Jetzt aber zur Handlung! Ich will nur ein paar Höhepunkte nennen, die ganze Handlung ist zu wechselhaft und kompliziert. Am Anfang spielt der Film in den Niederlanden, wo ein recht hübscher nächtlicher Überfall auf eine Geschützstellung unternommen wird, um die Kanonen zu vernageln. Ein klasse Einfall und auch wie sich bemüht wird, dass die Lunten im Wasser, durch was die Soldaten waten nicht ausgehen, finde ich hübsch gemacht.:yes:
In der Szene und in den vielen
Fechtszenen wieder in Spanien, wohin Alatriste mit Kumpels scheinbar immer mal nach Belieben zurückkehrt, kommen schön oft und auch zumeist recht einleuchten Rapiere, Degen und Dolche zum Einsatz. In den Spaniensequenzen, die den Großteil des Films ausmachen fielen mir zwei Dinge auf, die ganz gegensätzlicher Natur sind:
1. Die
großen Figuren der spanischen Geschichte Olivares und König Philipps IV., aber auch der Dichter Quevedo (1580-1645) sind bemüht schön dargestellt. Sie haben ihre charakteristischen Bärte, Frisuren und Kleider an.
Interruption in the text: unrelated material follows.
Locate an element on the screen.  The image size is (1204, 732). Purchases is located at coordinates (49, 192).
Wobei der König besonders schön unnahbar und entrückt wirkt.:yes: Der Hof wurde nicht wirklich gezeigt, aber dafür das Gemach des Conde de Olivares mit Sekretären etc. (was mich an die dunklen Kämmerchen Mazarins in "D'Artagnans Tochter ein bissel erinnerte).
2. Die
Hauptfiguren (auch wenn es dafür einen "Goya" gab) fallen eher durch weniger liebevoll gestaltete Kleidung auf. Die Hemden v.a., die man auch ständig sieht, weil Alatriste selbst sein Doublet/Wams ständig offen trägt, sind das Schlechteste, was ich seit Jahren sah. Dabei gibt es aus der Zeit einige Originale in München, Stockholm usw.. Die hier gezeigten sind aber entweder Fantasiekonstrukte oder sehen nach welchen des 19.Jh. oder aus Omas Trödelladen aus. Bis auf die ganz gut gemachten Hosen wirken die Klamotten dann bei der einfacheren Bev. durchweg wunderlich.
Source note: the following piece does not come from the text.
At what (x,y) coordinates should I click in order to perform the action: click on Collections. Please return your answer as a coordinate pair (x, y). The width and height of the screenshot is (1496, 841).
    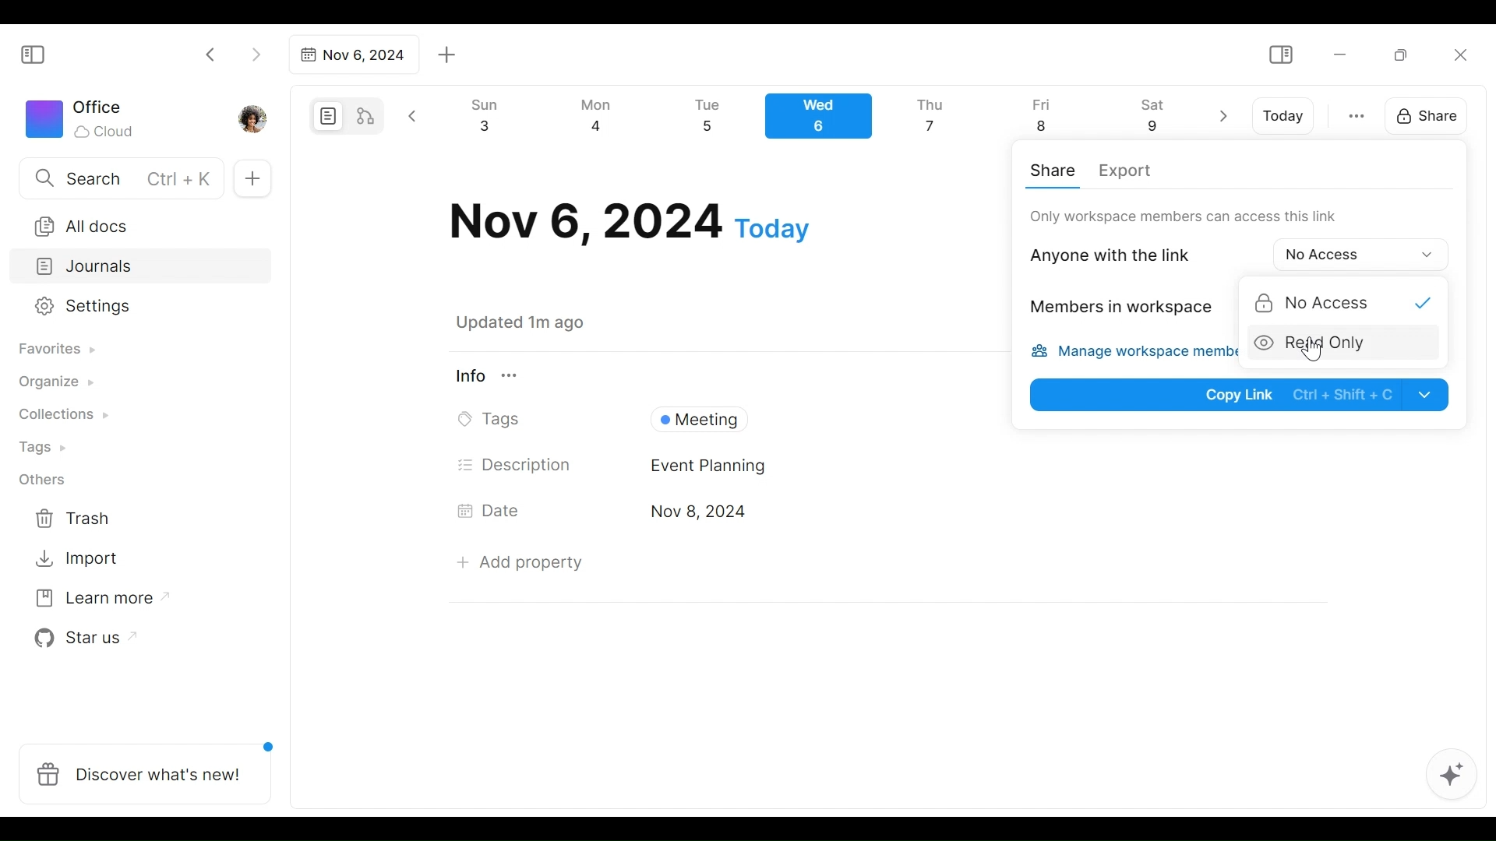
    Looking at the image, I should click on (62, 417).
Die Handlung in Spanien ist eine Aneinanderreihung von Räuberpistolen mit Hofintrigen (so ein bissel wie die "Drei Musketiere", wenn auch leider nicht so tiefsinnig und witzig), die allerdings durch das manchmal schon gezeigte elende Söldnerdasein, das immer mal kurz aufleuchtet, aufgewertet wird.
Total hübsch ist das Gerede der Spanier von den Ketzern, das immer wieder auftaucht. Ahja und die Abneigung, fast Angst, Alatristes gegenüber dem kalten, ungemütlichen Flandern mit der als ganz böse und gefährliche Gegner dargestellten Niederländer ist ganz nett gezeigt.
Eingeschoben ist eine Episode in Brabant - die
Belagerung von Breda. Ganz nett dabei sind die Szenen im Laufgraben. Bei dem Gang in eine Mine kommt mir der Stollen selbst zu klein und ein bisschen unmöglich vor, auch wenn die Idee, da in Filmen nie vorkommend, sehr schön ist.
Am Ende des Filmes steht die
Schlacht bei Rocroi (1643). Hier eine Karte dazu von Wikipedia:
Datei:Battle rocroi.png ? Wikipedia
Alatriste und sein Zögling Inigo Balboa stehen in der Schlacht im ersten Glied der Musketiere ihres Regiments(warum ohne Hut erfährt der Zuschauer nicht - ebensowenig, wird mir einleuchten, warum der eíne Offizier bei Breda wie bei Rocroi stets das Bandelier mit den abgefüllten Patronen wie ein Musketier neben seiner Offiziersschärpe mit sich rumträgt). Man sieht hübsch Artilleriefeuer, einen Kavallerieangriff und dann endlich den Kampf
Pikeniere gegen Pikeniere! Das ist auch wirklich wahrscheinlich als Höhepunkt des Films gedacht und der Nahkampf und das Aneinanderprallen der Piken sind gut gemacht und vermitteln, da wahrscheinlich eine Neuheit auf Zelluloid einen schönen Eindruck wie das aussah.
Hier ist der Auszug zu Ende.